(Like many Netflix customers, I too can get quite lax with the timely watching and returning of my movies, which of course defeats the entire purpose of having a flat-rate rental plan in the first place. To combat that, I am now writing standardized mini-reviews of each and every movie I end up watching through Netflix, both instantly and on DVD. Don't forget, all previous 'Justify My Netflix' reviews can be found on CCLaP's main movie page.)
Why I added it to my queue: Because I had been led to believe that this was an inventive comedy designed for film geeks and artists, about two boys who lovingly re-create the Rambo movies using home equipment in their backyard out of sheer love for the '80s action franchise.
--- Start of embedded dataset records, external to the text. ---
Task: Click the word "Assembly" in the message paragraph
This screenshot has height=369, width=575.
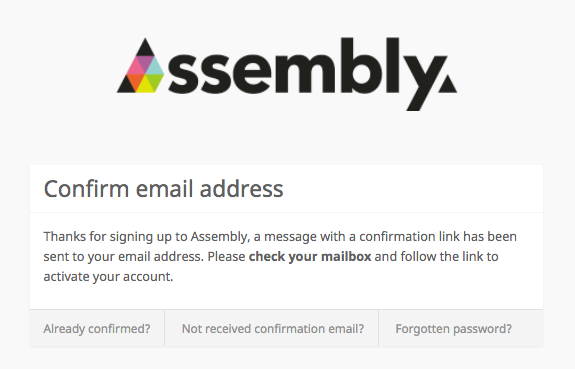Action: [x=220, y=237]
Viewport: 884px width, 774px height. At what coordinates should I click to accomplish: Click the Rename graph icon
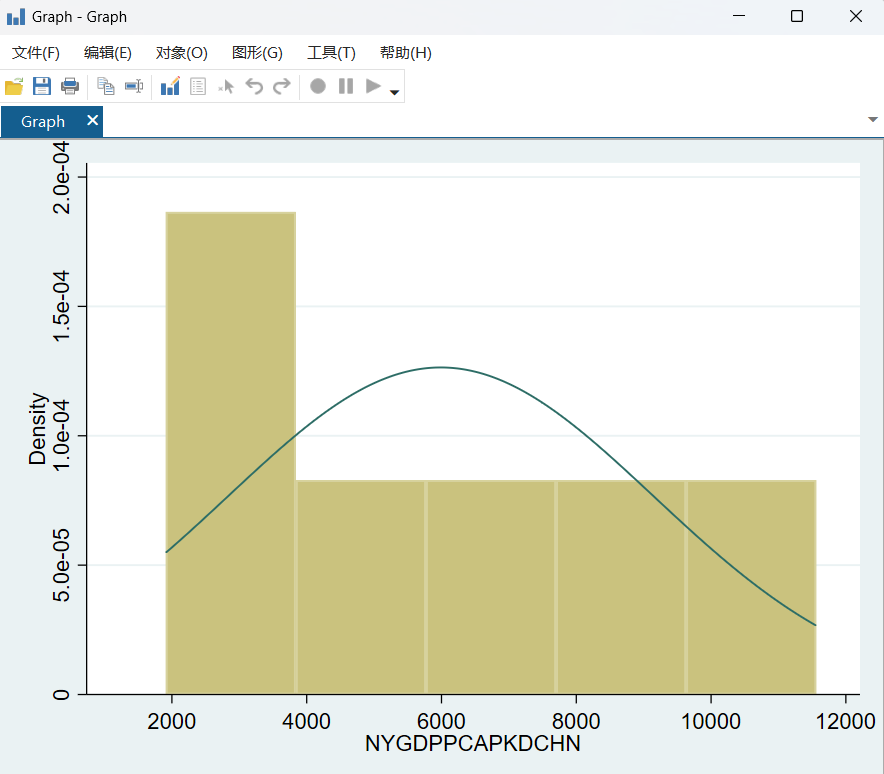[x=134, y=87]
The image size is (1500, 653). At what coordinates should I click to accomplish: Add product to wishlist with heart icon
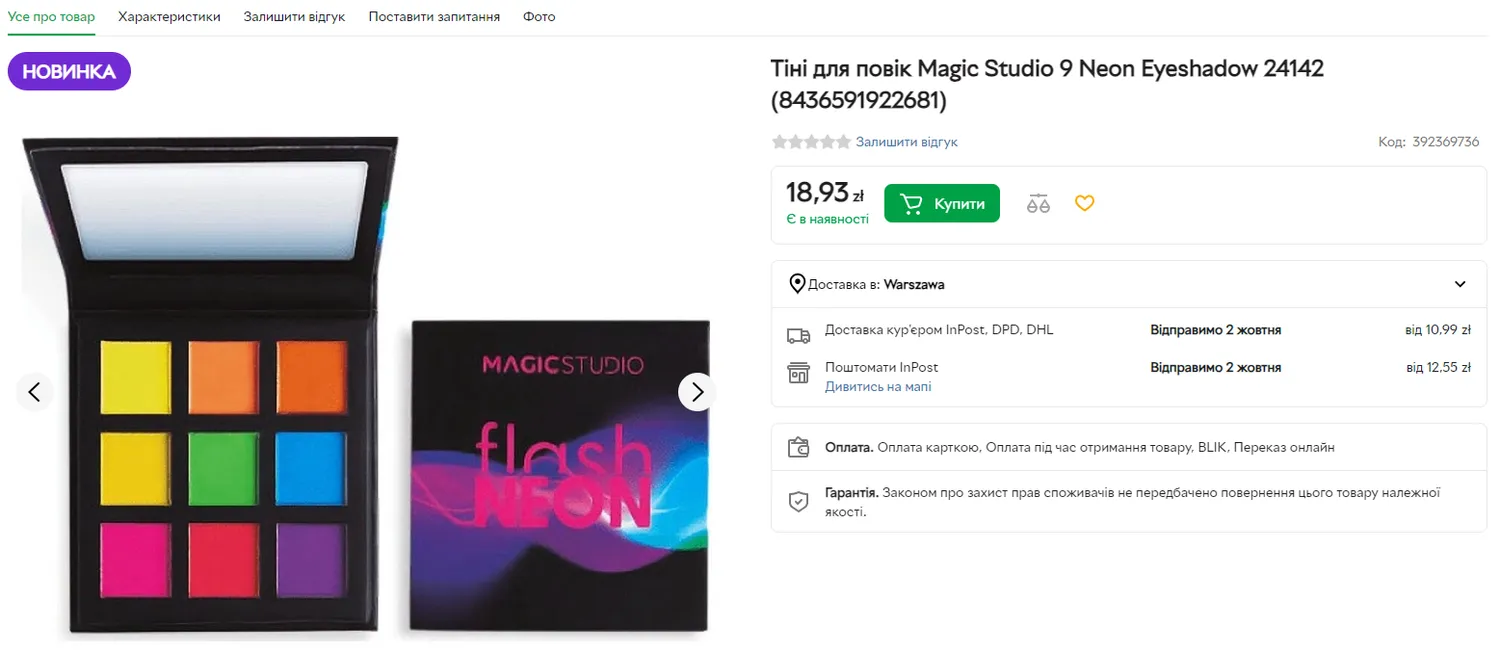(1085, 203)
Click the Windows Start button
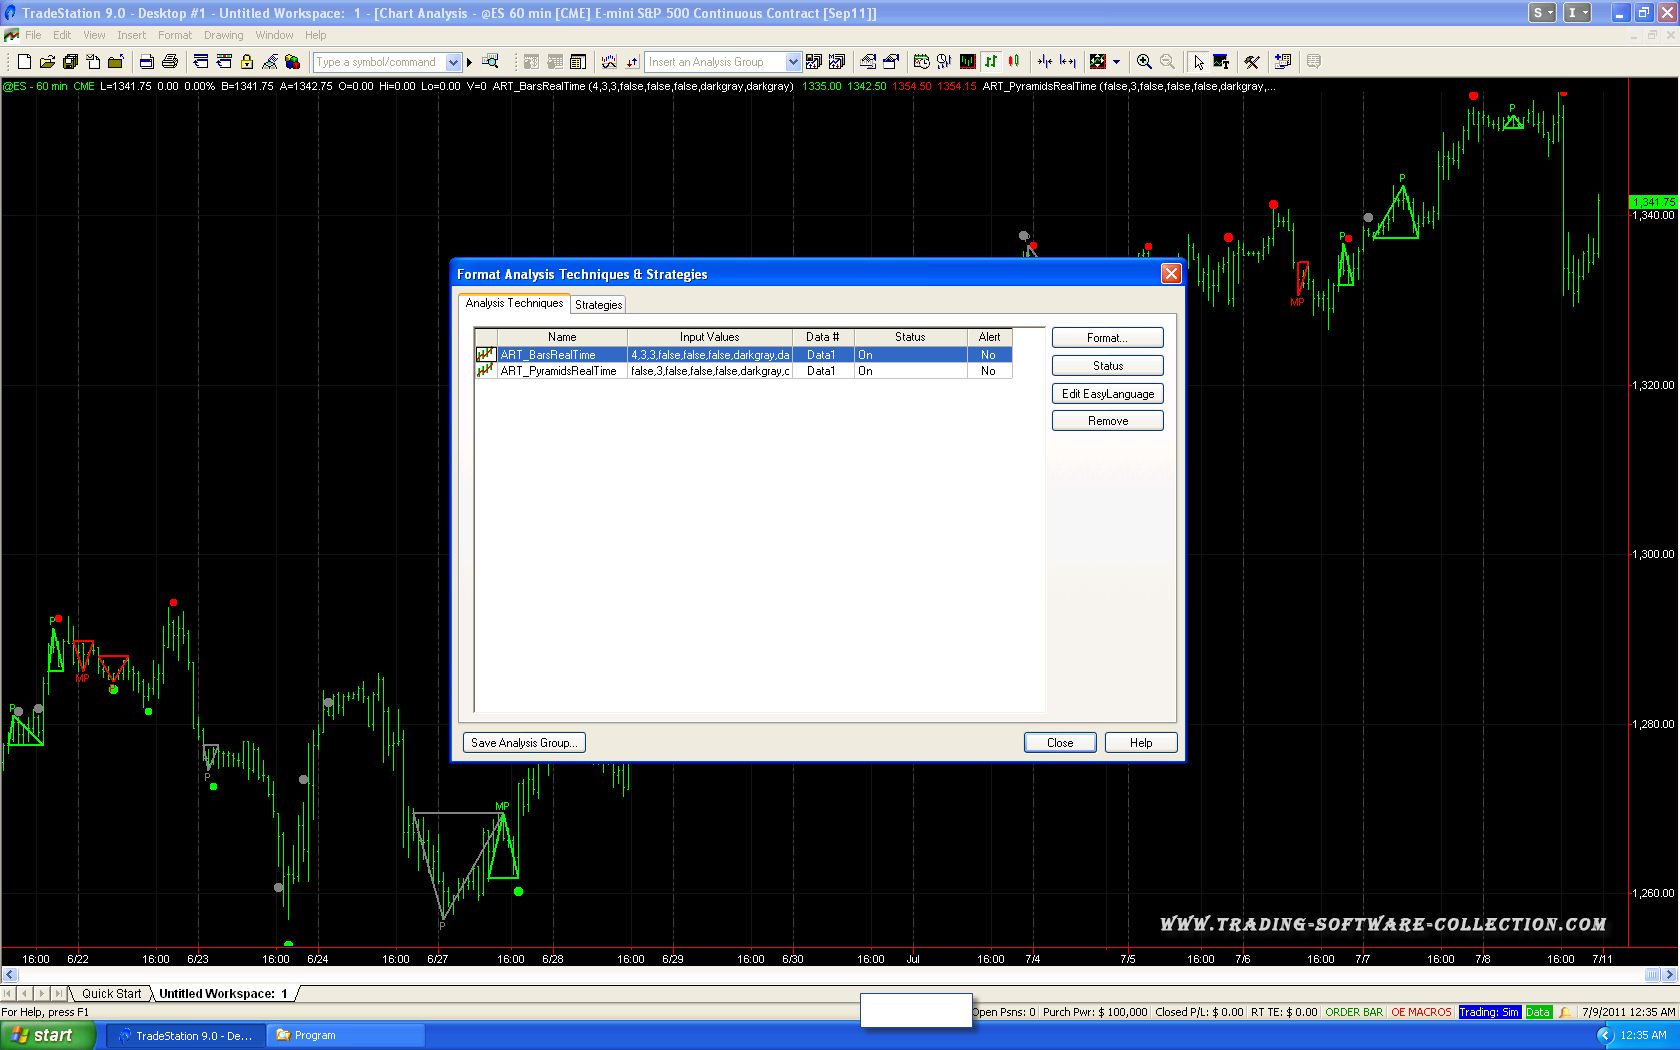Screen dimensions: 1680x1050 click(47, 1035)
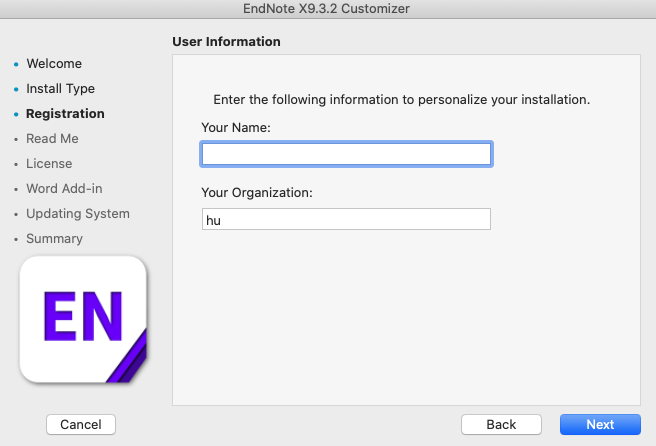Image resolution: width=656 pixels, height=446 pixels.
Task: Click the EndNote X9.3.2 Customizer title bar
Action: (x=328, y=9)

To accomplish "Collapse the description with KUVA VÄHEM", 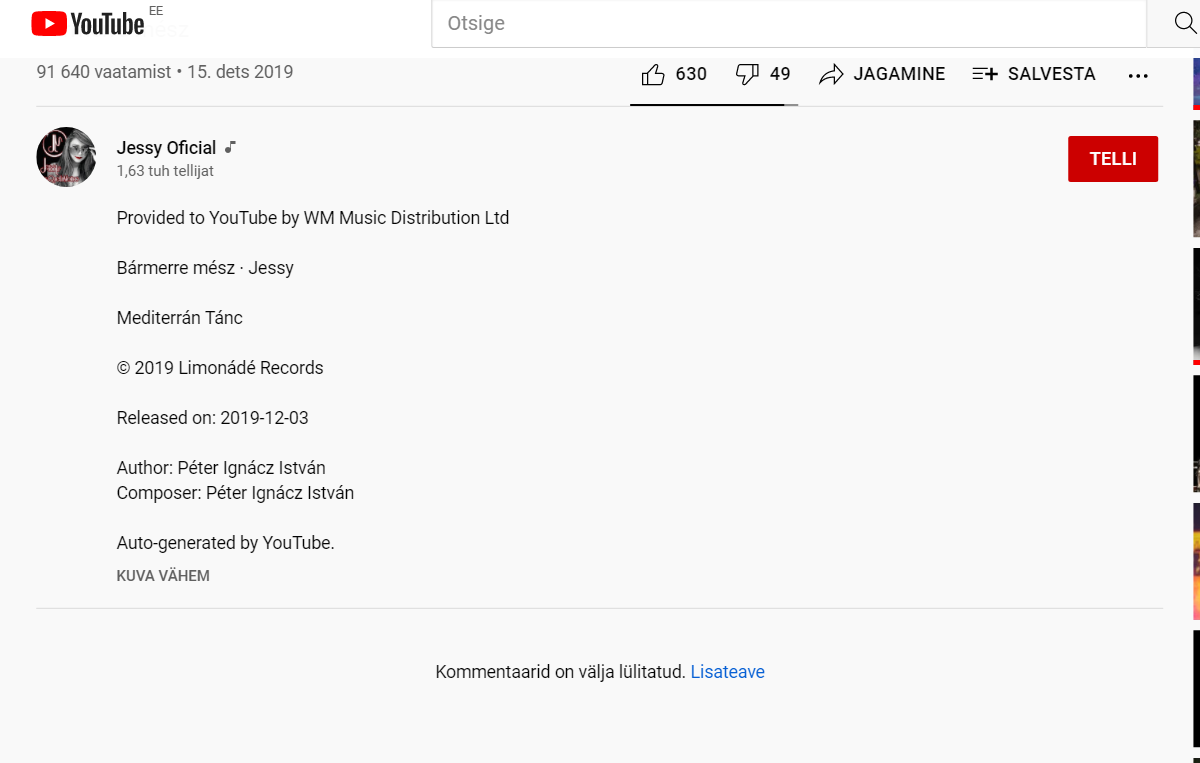I will coord(163,576).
The reality: Disappointing. Because it turns out that this is not an inventive comedy concerning budding film nerds at all; it's instead a tender coming-of-age tale about an unlikely friendship, between a school bully who is determined to win the old BBC game show Screen Test, and a skinny little loser being raised in an oppressively religious household, who accidentally catches a few minutes of First Blood one day and becomes obsessed with the character, volunteering to do all the stunts for the bully's "Screen Test" audition as a way of escaping his Amish-like home environment. And no offense, but all I could keep thinking as I watched this was, "Did the world really need another manipulative, feel-good indie dramedy concerning a delightfully quirky event within an otherwise depressing British industrial small town during the '80s?" Although there's nothing wrong with the film from a technical standpoint, it still feels forced and stale by the end, a tired mashup of Billy Elliot and The Full Monty that always plays it as audience-safely as possible; much like the director's previous adaptation of The Hitchhiker's Guide to the Galaxy, it manages to hit all the right notes while still getting the song itself completely wrong by the end.
Strangest piece of trivia: This script was apparently highly loved by Sylvester Stallone during pre-production, which is why it was relatively easy to secure the rights to use the John Rambo character so heavily.